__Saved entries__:
*** Block opens ***

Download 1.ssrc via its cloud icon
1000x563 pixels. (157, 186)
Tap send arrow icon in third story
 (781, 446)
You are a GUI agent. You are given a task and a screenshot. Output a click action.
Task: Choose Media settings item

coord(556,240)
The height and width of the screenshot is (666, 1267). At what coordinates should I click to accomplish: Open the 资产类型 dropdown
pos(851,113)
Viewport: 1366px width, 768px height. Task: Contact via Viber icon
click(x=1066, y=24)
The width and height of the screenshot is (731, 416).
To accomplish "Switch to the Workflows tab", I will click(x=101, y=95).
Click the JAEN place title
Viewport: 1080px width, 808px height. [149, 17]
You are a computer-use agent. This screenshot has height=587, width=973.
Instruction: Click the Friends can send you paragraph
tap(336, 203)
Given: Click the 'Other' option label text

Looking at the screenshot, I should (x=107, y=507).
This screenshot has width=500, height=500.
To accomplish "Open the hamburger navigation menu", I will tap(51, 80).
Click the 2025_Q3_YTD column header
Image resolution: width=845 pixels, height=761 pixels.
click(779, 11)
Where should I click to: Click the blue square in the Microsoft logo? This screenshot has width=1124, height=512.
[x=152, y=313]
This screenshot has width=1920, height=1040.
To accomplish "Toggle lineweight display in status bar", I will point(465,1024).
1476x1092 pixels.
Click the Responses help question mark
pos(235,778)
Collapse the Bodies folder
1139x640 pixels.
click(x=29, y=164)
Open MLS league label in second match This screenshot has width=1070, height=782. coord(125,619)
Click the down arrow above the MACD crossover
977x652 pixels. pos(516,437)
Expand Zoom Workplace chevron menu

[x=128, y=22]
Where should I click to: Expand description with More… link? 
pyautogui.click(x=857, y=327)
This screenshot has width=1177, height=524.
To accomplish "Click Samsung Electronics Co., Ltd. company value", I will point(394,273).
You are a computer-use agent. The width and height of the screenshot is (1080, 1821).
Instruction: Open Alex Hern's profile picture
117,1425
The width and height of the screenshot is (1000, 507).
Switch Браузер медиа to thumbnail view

*** Block closes ***

__Task details__:
Give back all the data exactly as it was written.

__Written response__:
Download 1.ssrc via its cloud icon
1000x563 pixels. (157, 186)
Tap send arrow icon in third story
 (781, 446)
You are a GUI agent. You are given a task and a screenshot. Output a click action.
Task: Choose Media settings item

coord(556,240)
The height and width of the screenshot is (666, 1267). At what coordinates should I click to accomplish: Open the 资产类型 dropdown
pos(851,113)
Viewport: 1366px width, 768px height. Task: Contact via Viber icon
click(x=1066, y=24)
The width and height of the screenshot is (731, 416).
To accomplish "Switch to the Workflows tab", I will click(x=101, y=95).
Click the JAEN place title
Viewport: 1080px width, 808px height. [149, 17]
You are a computer-use agent. This screenshot has height=587, width=973.
Instruction: Click the Friends can send you paragraph
tap(336, 203)
Given: Click the 'Other' option label text

Looking at the screenshot, I should (x=107, y=507).
This screenshot has width=500, height=500.
To accomplish "Open the hamburger navigation menu", I will tap(51, 80).
Click the 2025_Q3_YTD column header
Image resolution: width=845 pixels, height=761 pixels.
click(779, 11)
Where should I click to: Click the blue square in the Microsoft logo? This screenshot has width=1124, height=512.
[x=152, y=313]
This screenshot has width=1920, height=1040.
To accomplish "Toggle lineweight display in status bar", I will point(465,1024).
1476x1092 pixels.
Click the Responses help question mark
pos(235,778)
Collapse the Bodies folder
1139x640 pixels.
click(x=29, y=164)
Open MLS league label in second match This screenshot has width=1070, height=782. coord(125,619)
Click the down arrow above the MACD crossover
977x652 pixels. pos(516,437)
Expand Zoom Workplace chevron menu

[x=128, y=22]
Where should I click to: Expand description with More… link? 
pyautogui.click(x=857, y=327)
This screenshot has width=1177, height=524.
To accomplish "Click Samsung Electronics Co., Ltd. company value", I will point(394,273).
You are a computer-use agent. The width and height of the screenshot is (1080, 1821).
Instruction: Open Alex Hern's profile picture
117,1425
The width and height of the screenshot is (1000, 507).
Switch Браузер медиа to thumbnail view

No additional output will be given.